AMERICAN FORK — The American Fork Riding Club has reached a temporary agreement with the city as to where it will be able to keep its horses after being forced to leave a longtime location because of a new pressurized irrigation pond.

The City Council approved a two-year deal involving the city's racetrack, where 20 stalls will be built, then leased to members of the club just down the hill from where the pond will be built.

"The city will initially purchase the stalls, and the club can buy them back as they desire," said Mayor Heber Thompson. "Those that they don't buy back, we will sell. I'm told there is a very good market for these kinds of stalls."

The stalls will be available for members of the club, but the total number is only half of the old facility, which housed 40. Many of the owners have already relocated their horses to new stalls, but the ones still remaining appear to be happy with the agreement.

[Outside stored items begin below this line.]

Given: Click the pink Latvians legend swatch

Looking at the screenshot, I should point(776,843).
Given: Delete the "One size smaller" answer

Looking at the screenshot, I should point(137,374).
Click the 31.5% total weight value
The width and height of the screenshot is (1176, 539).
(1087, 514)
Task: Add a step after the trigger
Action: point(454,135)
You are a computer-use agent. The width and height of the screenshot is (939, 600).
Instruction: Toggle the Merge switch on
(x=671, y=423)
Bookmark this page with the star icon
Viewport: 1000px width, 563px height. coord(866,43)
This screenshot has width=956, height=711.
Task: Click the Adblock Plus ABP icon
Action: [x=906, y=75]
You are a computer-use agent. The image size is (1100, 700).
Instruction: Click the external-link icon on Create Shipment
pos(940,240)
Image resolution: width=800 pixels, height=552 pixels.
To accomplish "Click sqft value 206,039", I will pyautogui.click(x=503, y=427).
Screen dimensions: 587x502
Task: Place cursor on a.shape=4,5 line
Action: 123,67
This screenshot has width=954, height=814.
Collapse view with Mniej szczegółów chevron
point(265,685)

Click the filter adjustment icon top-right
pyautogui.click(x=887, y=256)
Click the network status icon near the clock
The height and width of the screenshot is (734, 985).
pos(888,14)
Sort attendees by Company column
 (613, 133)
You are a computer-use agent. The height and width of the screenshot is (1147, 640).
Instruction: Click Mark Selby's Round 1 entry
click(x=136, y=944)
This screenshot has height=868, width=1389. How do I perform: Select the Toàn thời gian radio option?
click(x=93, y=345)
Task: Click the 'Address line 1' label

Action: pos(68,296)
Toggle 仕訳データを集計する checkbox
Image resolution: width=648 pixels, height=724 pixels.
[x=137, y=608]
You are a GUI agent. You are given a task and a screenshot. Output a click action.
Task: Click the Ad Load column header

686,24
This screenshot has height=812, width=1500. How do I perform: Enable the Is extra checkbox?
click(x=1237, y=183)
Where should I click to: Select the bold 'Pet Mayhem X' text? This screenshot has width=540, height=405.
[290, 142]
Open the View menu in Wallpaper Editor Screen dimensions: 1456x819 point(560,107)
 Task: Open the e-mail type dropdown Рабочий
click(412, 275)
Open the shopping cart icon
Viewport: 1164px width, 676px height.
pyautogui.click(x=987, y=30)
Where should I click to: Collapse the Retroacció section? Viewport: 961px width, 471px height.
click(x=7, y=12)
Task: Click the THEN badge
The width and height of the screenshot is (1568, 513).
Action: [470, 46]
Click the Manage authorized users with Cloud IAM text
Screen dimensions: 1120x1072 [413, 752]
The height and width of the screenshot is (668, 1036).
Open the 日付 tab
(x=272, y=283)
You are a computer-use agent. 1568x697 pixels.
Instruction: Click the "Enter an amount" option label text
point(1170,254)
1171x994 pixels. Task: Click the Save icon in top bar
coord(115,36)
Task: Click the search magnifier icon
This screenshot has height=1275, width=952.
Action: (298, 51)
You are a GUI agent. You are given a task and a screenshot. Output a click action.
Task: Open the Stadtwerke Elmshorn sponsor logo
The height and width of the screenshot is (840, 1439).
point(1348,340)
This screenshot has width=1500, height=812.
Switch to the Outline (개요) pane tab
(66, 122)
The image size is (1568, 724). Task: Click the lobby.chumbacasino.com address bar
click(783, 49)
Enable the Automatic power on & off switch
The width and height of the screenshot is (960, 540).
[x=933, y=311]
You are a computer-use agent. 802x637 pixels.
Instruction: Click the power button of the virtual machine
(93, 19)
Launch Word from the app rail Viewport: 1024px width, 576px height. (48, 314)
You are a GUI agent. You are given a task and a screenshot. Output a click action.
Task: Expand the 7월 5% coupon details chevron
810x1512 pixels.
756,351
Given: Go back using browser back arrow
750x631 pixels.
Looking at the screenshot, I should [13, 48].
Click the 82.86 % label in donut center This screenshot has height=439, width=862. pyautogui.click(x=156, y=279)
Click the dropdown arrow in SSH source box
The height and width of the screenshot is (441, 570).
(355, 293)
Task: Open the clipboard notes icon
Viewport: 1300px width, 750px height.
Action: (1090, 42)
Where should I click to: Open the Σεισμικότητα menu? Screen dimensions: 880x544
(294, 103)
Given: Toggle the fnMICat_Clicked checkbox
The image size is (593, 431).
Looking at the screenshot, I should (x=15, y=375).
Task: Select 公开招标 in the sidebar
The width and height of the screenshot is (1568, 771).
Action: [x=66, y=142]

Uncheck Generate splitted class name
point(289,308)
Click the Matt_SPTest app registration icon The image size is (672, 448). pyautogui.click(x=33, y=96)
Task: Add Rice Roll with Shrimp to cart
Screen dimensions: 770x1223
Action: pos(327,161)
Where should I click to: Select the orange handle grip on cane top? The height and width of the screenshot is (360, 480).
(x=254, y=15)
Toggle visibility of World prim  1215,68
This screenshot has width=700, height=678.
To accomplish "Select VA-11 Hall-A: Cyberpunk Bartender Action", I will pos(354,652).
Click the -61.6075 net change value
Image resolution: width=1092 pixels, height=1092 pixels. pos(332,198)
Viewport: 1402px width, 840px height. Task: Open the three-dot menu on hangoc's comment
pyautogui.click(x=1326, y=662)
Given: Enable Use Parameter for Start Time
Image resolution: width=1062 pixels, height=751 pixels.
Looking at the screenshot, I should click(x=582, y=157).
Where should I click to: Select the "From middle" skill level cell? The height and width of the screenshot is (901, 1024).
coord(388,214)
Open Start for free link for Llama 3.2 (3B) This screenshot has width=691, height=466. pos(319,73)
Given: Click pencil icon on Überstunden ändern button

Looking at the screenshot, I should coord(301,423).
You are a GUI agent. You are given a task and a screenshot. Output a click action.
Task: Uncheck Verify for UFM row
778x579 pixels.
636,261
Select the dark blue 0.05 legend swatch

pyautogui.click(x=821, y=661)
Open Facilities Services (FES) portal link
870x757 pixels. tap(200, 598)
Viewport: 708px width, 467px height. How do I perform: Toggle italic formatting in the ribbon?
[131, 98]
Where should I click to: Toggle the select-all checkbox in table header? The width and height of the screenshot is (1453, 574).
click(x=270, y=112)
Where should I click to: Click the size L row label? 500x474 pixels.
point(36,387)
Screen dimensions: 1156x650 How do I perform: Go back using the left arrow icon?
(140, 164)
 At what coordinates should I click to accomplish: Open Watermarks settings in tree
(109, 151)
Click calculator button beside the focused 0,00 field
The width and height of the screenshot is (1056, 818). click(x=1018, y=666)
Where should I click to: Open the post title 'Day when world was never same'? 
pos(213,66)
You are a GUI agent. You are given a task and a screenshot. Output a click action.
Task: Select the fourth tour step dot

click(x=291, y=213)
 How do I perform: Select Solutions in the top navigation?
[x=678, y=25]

"It (is) a step in the right direction," club treasurer Chris Mitchell said of the agreement. "We are pleased."

The agreement was made after months of negotiations between the city and the club. It will also require that the two waive any past disputes against each other, and that Fox Hills Golf Course approves of the stalls being constructed in that area. The golf course and racetrack area could overlap, and city staff wants to ensure that the riding club not interfere on course property.

Councilman Shirl LeBaron was not completely satisfied with the solution of putting the club in that area, and made a point of expressing that to the group and the other two council members present at the meeting.

"I don't think this is the best solution," he said. "I don't think it is the best use of the property, but I am not going to be the one to say no and have to wait another two weeks for fellow council members to be here."

After the meeting, he clarified why he didn't think the location was the best option.

"I don't think horses and golf mix," LeBaron said. "I think there were other options we could have looked at, but I think the agreement is fine, limited to two years."

After two years, the agreement would be terminated, or the council could choose to renew the agreement. In the meantime, the city recreation department will monitor use of the racetrack and several events the riding club plans to hold, in order to see how much citizen involvement is taking place in the area.

"Two years may be all they need to get a more permanent location that fits their needs better," the mayor said.